TASK GOAL: Write each entry again exactly as shown, but without the images it holds.
====== WORKING DATA
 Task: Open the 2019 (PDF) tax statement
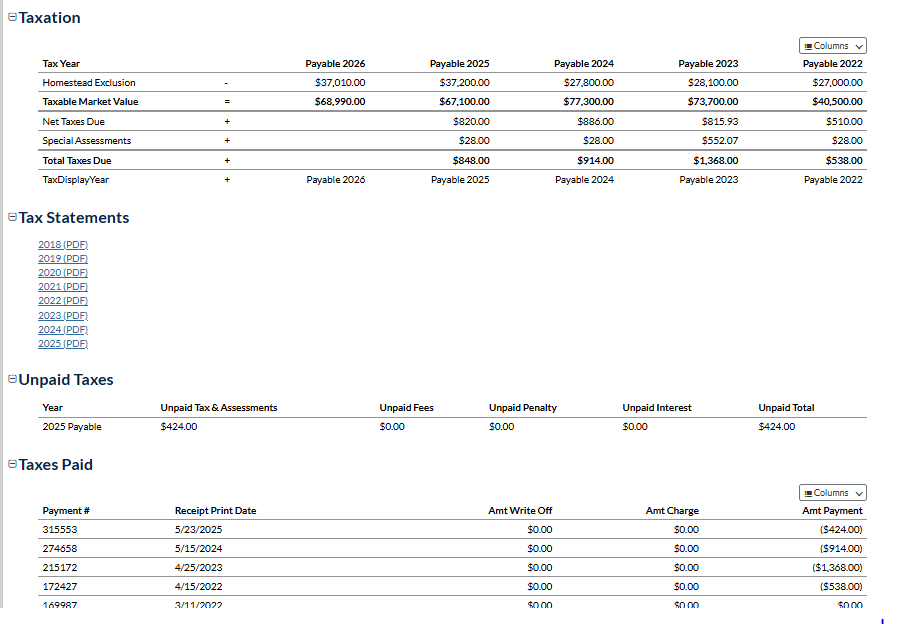coord(63,258)
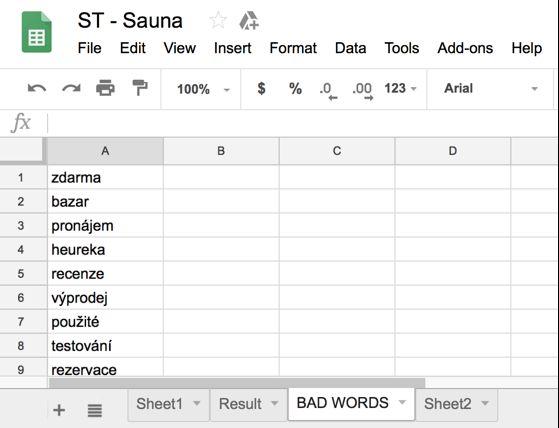Click the Add to Drive icon

(x=249, y=21)
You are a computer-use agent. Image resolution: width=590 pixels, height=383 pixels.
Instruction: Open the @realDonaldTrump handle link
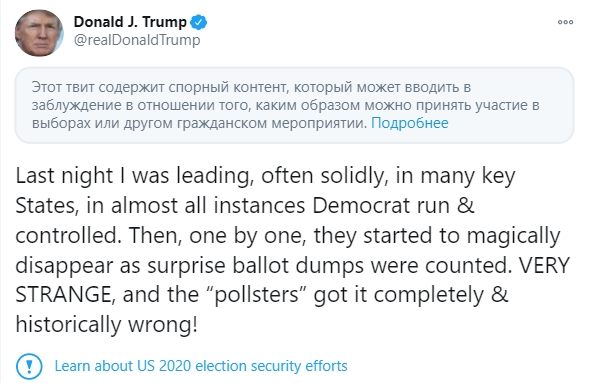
============
YOUR RESPONSE:
 Task: Open the 2019 (PDF) tax statement
coord(63,258)
Click the Add to Drive icon

(x=249, y=21)
You are a computer-use agent. Image resolution: width=590 pixels, height=383 pixels.
Instruction: Open the @realDonaldTrump handle link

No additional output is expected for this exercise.